Wouldn't using case be better instead of if?

 

[victor_rambo]

Wouldn't using case be better instead of if?

Ya, you could use switch() too.

$input="12345";//input number
$last_digit=substr($input,"-1");//get the last digit
switch($last_digit)
{
case 0; case 2; case 4; case 6; case 8;
print "Number is even";
break;

default;
print "Number is odd";
}

Also you can do it by using array functions:
1. Create an array containing even numbers.
2. check if the last digit is exists in the array.
3. If it exists->Number is even; Else:->Number is odd.

$input="12345";//input number
$last_digit=substr($input,"-1");//get the last digit
$array_of_even_numbers=array("0","2","4","6","8");
if(in_array($last_digit,$array_of_even_numbers))
{
print "Number is even";
}
else
{
print "Number is odd";
}

 

[aadipa]

How about this

#include <stdio.h>
#include <stdlib.h>
int main(int argc, char **argv) {
    int num;
    printf("Please Enter a Number > ");
    scanf("%d", &num);
    if((num&1)==1)
        printf("%d is odd", num\n);
    else
        printf("%d is even", num\n);
    return 0;
    exit(0);
}

Just a small modification to Mehul's code which is best and most efficient solution to the problem.
In C, any non-zero value is true, only zero is false. So we can skip comparison in if()

    if(num&1)
        printf("%d is odd", num\n);
    else
        printf("%d is even", num\n);

 

[dheeraj_kumar]

How about sprintf function?

char* str;
sprintf(str, "%d", number);
printf("%c", str[strlen(str)-1]);

we can also use itoa instead of sprintf, i guess.

 

[QwertyManiac]

Just a small modification to Mehul's code which is best and most efficient solution to the problem.
In C, any non-zero value is true, only zero is false. So we can skip comparison in if()

    if(num&1)
        printf("%d is odd", num\n);
    else
        printf("%d is even", num\n);

But doesn't the comparison of jump-if-not-zero happen anyway?

 

[aadipa]

How about sprintf function?
char* str;
sprintf(str, "%d", number);
printf("%c", str[strlen(str)-1]);
we can also use itoa instead of sprintf, i guess.

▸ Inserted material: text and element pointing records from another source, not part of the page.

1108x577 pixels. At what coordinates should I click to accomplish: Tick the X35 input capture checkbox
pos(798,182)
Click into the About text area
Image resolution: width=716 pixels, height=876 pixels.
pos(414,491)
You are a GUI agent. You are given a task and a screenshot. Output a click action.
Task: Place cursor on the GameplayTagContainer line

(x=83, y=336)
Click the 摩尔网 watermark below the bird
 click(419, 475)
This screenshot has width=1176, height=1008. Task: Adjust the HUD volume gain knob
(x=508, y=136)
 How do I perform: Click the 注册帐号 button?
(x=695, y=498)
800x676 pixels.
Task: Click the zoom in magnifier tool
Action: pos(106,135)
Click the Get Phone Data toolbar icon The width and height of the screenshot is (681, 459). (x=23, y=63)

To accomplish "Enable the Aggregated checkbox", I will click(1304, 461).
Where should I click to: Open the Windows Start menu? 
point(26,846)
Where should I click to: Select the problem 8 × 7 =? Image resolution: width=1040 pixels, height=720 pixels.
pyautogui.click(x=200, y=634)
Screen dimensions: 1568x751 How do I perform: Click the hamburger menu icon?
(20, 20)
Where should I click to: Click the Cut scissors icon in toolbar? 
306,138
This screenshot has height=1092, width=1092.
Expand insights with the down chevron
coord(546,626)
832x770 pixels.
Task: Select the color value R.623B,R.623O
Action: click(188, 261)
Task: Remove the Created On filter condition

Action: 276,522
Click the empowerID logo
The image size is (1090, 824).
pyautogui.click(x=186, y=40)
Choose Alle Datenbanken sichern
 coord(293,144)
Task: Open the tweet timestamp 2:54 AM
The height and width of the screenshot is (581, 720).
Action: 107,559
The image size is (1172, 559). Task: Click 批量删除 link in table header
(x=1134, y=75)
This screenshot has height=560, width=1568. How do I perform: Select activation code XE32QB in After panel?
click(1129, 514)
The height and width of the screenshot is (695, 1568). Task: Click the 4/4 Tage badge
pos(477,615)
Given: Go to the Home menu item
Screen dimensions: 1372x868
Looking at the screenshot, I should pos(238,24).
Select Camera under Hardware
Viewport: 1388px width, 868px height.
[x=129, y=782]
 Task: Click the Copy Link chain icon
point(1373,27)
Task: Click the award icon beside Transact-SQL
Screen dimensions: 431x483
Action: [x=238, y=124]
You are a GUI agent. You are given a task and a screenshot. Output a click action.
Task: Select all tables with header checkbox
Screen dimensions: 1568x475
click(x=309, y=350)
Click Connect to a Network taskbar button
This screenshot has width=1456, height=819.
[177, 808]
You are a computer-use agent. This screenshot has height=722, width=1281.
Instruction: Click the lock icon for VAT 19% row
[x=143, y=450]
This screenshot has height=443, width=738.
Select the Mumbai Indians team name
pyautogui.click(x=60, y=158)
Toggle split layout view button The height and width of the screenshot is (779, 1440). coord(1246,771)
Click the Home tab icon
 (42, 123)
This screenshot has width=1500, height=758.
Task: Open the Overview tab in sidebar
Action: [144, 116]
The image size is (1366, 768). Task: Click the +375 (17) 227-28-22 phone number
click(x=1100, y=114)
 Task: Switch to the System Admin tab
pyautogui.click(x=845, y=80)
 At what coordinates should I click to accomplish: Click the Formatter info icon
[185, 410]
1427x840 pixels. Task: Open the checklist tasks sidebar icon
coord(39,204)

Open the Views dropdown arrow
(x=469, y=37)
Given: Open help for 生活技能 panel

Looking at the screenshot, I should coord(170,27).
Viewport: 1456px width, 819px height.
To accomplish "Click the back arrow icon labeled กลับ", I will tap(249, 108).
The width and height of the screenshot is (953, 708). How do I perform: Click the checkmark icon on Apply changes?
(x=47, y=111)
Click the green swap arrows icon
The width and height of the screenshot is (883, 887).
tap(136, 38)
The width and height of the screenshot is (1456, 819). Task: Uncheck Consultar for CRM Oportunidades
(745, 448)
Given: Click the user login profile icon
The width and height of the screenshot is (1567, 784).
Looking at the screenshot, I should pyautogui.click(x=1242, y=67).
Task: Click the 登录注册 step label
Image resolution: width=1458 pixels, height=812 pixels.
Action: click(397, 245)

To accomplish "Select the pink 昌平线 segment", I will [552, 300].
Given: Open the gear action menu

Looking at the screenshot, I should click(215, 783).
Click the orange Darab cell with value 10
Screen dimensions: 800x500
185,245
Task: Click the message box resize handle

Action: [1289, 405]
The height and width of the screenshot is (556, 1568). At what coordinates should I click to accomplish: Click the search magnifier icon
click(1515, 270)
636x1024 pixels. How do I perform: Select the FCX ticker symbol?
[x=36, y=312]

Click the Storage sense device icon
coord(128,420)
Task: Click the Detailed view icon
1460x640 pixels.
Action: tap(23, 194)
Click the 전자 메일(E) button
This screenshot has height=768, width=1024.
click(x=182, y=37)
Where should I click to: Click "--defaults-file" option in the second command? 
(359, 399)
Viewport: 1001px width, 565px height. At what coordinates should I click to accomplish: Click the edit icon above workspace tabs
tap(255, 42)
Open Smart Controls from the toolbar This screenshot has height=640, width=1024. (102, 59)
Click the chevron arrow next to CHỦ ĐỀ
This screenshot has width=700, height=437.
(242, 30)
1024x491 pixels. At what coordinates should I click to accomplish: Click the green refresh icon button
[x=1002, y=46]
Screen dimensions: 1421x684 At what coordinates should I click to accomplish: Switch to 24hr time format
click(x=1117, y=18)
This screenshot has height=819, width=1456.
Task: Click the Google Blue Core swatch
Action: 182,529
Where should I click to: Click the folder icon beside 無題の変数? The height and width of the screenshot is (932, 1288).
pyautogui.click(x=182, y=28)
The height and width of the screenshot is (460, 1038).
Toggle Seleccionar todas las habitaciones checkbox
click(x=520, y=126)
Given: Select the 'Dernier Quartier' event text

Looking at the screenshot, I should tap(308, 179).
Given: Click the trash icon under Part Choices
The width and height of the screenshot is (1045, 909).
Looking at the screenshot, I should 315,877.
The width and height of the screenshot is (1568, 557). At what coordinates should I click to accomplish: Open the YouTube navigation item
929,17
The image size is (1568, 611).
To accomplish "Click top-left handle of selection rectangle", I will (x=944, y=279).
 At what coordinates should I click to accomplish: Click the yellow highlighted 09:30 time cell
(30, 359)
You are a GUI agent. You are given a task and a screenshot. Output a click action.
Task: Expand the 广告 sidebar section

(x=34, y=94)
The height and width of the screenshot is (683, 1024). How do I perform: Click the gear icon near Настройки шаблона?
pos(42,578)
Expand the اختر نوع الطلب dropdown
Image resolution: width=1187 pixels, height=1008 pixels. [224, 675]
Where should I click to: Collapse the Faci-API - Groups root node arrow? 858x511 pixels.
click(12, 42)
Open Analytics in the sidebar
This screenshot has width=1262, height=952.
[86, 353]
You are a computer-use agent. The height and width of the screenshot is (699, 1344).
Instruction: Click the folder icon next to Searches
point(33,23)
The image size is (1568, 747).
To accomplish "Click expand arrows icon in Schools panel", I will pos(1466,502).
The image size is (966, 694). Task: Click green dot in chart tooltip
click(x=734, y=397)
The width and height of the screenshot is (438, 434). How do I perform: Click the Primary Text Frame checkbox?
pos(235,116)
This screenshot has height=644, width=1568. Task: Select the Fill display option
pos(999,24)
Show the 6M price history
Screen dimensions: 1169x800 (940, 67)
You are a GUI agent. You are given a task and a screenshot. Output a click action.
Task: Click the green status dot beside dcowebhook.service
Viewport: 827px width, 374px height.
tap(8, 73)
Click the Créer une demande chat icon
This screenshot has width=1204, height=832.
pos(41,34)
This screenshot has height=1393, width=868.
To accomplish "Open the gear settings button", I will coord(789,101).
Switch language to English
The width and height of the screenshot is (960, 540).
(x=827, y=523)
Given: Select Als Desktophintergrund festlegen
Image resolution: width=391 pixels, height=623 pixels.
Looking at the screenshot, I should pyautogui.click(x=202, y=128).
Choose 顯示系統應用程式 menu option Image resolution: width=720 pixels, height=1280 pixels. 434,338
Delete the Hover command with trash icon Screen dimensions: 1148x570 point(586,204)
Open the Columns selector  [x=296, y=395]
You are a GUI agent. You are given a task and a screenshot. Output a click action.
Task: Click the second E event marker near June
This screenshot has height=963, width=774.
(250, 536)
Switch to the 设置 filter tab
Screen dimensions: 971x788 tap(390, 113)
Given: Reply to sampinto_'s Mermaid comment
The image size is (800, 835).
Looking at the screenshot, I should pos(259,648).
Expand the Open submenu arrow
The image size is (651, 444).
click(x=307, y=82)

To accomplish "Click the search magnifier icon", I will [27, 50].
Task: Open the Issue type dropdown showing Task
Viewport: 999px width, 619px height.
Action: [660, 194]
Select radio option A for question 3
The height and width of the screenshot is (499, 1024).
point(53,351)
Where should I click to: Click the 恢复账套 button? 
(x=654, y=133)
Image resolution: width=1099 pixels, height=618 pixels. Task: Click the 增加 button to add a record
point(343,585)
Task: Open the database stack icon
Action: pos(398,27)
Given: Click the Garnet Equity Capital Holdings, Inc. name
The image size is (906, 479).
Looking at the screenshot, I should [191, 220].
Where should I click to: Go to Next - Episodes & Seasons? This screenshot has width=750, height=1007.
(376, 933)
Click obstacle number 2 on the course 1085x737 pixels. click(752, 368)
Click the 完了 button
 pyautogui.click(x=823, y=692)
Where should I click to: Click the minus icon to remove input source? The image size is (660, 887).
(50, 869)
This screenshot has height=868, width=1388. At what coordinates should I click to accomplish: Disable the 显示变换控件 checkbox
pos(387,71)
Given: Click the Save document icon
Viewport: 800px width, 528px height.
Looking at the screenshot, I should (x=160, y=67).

Wont it just print last digit of number? We need to find whether number is even or odd.

But doesn't the comparison of jump-if-not-zero happen anyway?

if(num&1)

if((num&1)==1)

2nd code has 1 more comparision before result is fed to if condition. this will add 1 more instruction, hence will perform slower.

 

[dheeraj_kumar]

Oh, I'm sorry, I meant to combine it with rohan's idea. If the last digit is 0,2,4,6,8 then its even. Or else, its odd.